**What to work on**
#1 In the passage about the afternoon writing hour, what does the writer call the hour set aside at 4pm?
#2 From the passage about the afternoon writing hour, extract the text starting with "At 4pm I give" and going on through "nonetheless amusing nature.".

Let the noisy world grow quiet.

I cribbed those magic words from a longer prayer meant for the end of the day-day, the full day, not just the professional day. I didn’t come to it magically nor do I have a long relationship with it; I Googled it and linked it here

At 4pm I give myself an hour of reflective writing time. I think of it as my mini-morning. In this time I write, I read. Perhaps I watch YouTube videos in which I live vicariously through watching others unbox clothing hauls, tour their pen, sticker, and washi tape stashes, or sew meticulous Edwardian garments while verbalizing artful witticisms of a slightly affected but nonetheless amusing nature.

But mostly I just clear out the job so the work can begin. It’s the work I need to do the job. It’s the work I need to be present in the life that is not the job. It’s the work I need to create the fulfillment I work towards.

**Data provided**
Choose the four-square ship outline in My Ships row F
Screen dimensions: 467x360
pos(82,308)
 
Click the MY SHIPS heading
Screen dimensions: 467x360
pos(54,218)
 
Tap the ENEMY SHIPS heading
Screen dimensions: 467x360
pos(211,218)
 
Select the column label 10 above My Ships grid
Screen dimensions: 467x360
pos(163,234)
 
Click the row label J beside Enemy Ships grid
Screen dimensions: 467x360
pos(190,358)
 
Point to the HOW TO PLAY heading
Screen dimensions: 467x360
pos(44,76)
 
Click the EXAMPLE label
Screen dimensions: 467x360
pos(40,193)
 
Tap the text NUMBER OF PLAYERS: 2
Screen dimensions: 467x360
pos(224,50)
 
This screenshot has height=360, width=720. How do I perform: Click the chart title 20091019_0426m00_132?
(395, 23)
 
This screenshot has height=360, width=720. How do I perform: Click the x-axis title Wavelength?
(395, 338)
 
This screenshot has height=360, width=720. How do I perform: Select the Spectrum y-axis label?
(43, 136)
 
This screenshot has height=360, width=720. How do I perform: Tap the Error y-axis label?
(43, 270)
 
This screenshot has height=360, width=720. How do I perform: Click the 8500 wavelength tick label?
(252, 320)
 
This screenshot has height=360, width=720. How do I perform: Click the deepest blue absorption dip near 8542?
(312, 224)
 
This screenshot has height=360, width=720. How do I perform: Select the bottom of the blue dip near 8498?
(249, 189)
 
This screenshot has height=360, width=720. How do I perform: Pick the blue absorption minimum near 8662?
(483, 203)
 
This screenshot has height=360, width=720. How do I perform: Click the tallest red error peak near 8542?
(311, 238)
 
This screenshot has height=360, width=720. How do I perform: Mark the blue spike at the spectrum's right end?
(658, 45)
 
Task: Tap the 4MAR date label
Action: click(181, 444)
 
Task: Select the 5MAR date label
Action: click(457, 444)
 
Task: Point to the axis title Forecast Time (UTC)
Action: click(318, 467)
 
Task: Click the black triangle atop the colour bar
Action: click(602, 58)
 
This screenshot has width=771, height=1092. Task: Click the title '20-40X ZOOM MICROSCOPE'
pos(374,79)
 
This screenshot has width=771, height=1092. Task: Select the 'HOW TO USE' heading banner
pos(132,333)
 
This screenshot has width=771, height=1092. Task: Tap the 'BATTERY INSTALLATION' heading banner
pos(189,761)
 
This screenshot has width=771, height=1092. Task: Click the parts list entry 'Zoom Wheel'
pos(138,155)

**Responses for each task**
#1 The writer calls it a mini-morning.

#2
At 4pm I give myself an hour of reflective writing time. I think of it as my mini-morning. In this time I write, I read. Perhaps I watch YouTube videos in which I live vicariously through watching others unbox clothing hauls, tour their pen, sticker, and washi tape stashes, or sew meticulous Edwardian garments while verbalizing artful witticisms of a slightly affected but nonetheless amusing nature.